▸ MATERIAL SHOWN:
•••••
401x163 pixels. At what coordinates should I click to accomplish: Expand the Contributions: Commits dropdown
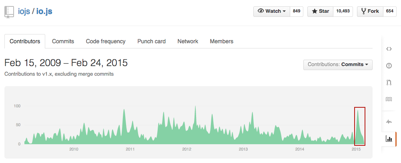[338, 64]
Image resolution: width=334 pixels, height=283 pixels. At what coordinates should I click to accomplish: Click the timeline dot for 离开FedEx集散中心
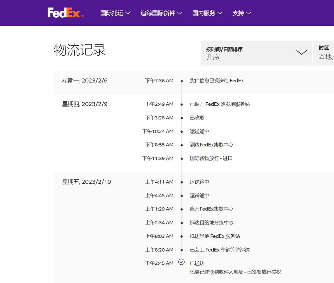tap(182, 209)
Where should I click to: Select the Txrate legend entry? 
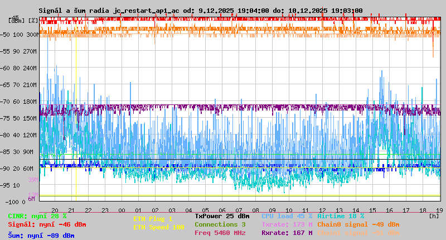[287, 224]
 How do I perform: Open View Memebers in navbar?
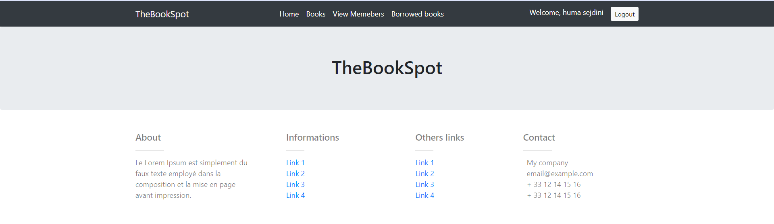pyautogui.click(x=358, y=14)
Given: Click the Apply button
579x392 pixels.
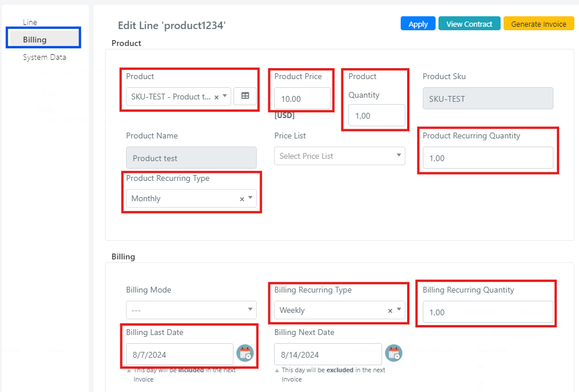Looking at the screenshot, I should (x=418, y=24).
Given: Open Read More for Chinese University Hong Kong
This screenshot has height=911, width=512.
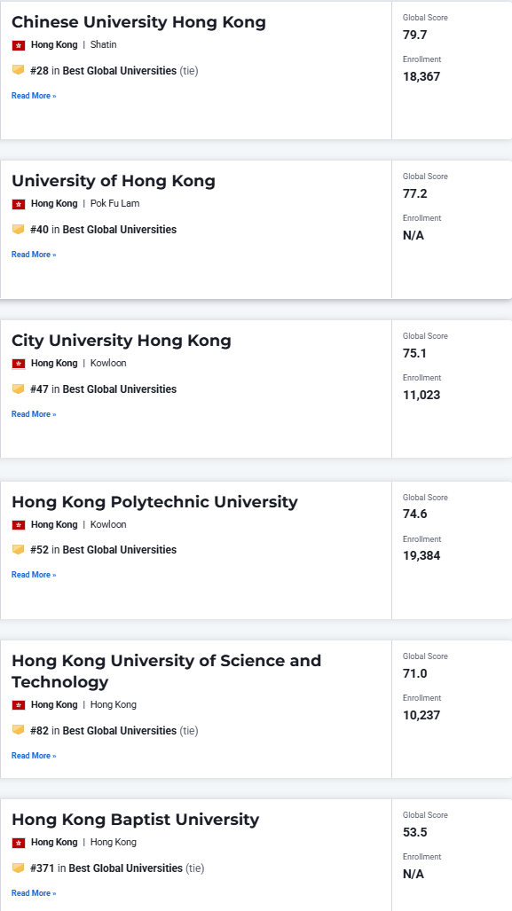Looking at the screenshot, I should click(x=34, y=96).
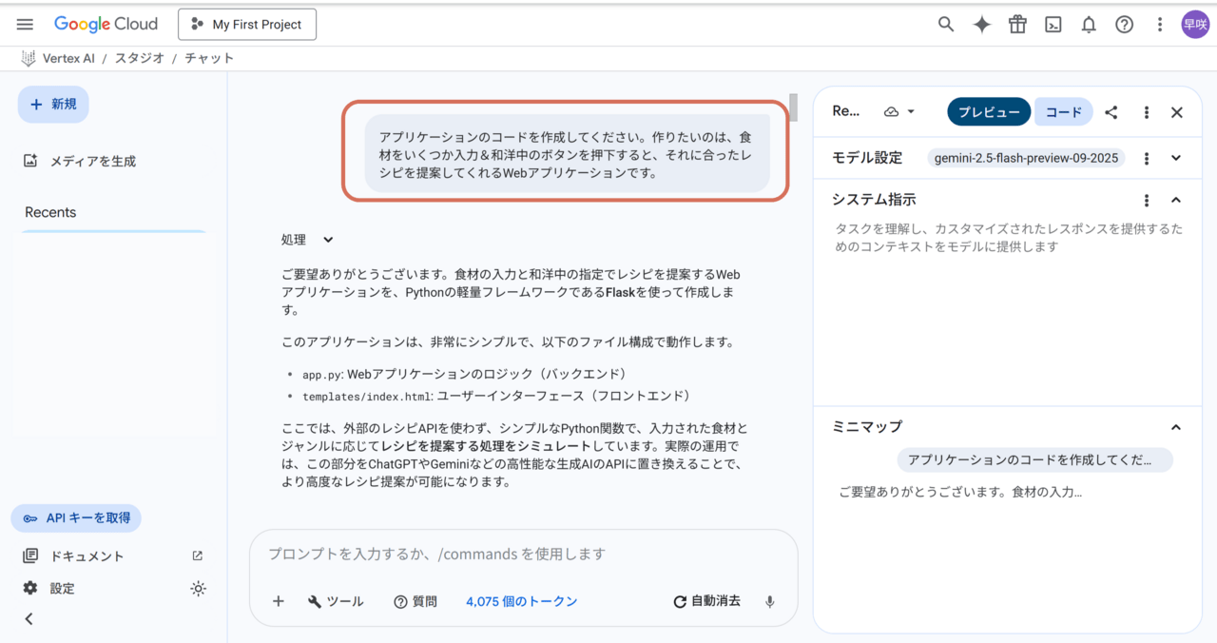Switch to the プレビュー view
The height and width of the screenshot is (643, 1217).
989,112
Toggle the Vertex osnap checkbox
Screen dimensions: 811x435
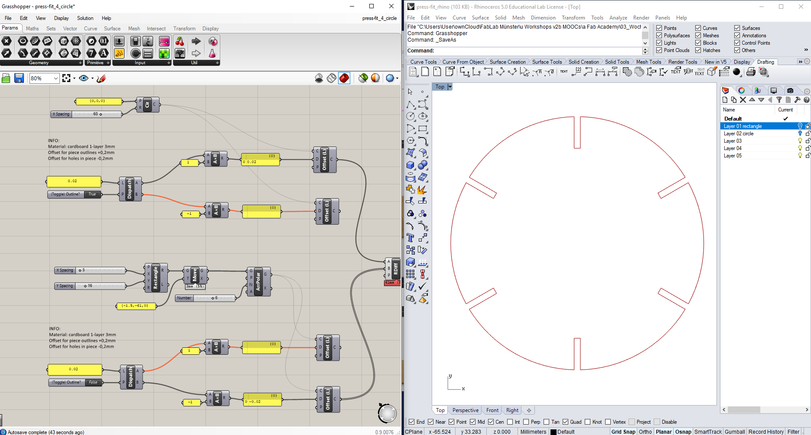tap(608, 422)
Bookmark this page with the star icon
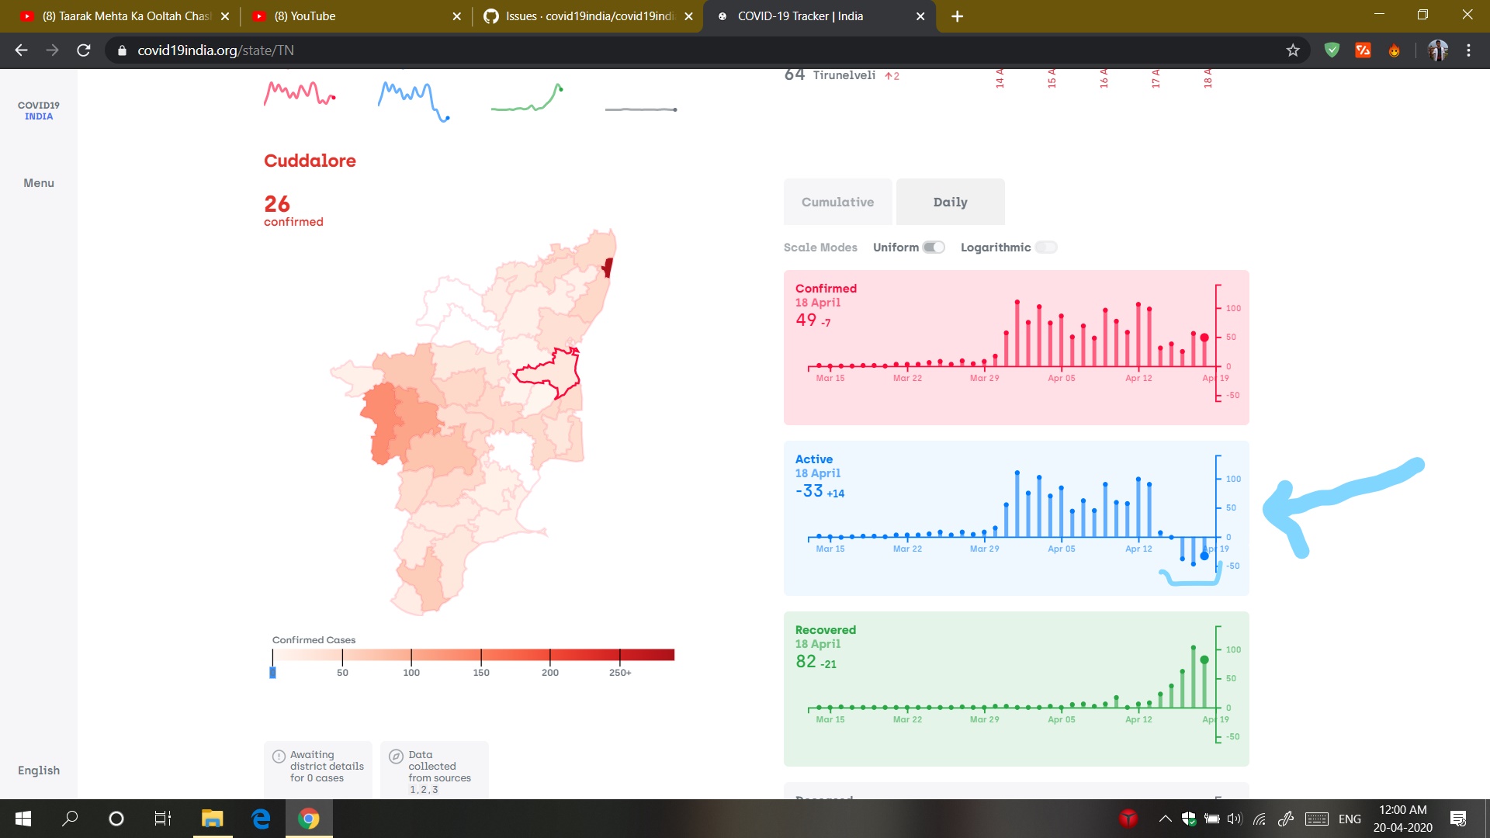Image resolution: width=1490 pixels, height=838 pixels. click(1293, 50)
•••••
Copy all of the records above word for word, leaving out the pictures.

401x163 pixels. At what coordinates should I click to accomplish: Expand the Contributions: Commits dropdown
[338, 64]
Image resolution: width=334 pixels, height=283 pixels. At what coordinates should I click to accomplish: Click the timeline dot for 离开FedEx集散中心
tap(182, 209)
Where should I click to: Select the Txrate legend entry? 
[287, 224]
 How do I perform: Open View Memebers in navbar?
pyautogui.click(x=358, y=14)
Given: Click the Apply button
579x392 pixels.
Looking at the screenshot, I should (x=418, y=24).
Given: Open Read More for Chinese University Hong Kong
This screenshot has height=911, width=512.
Looking at the screenshot, I should click(x=34, y=96).
Switch to the プレビュー view
The height and width of the screenshot is (643, 1217).
989,112
Toggle the Vertex osnap checkbox
Screen dimensions: 811x435
tap(608, 422)
Bookmark this page with the star icon
Image resolution: width=1490 pixels, height=838 pixels. click(1293, 50)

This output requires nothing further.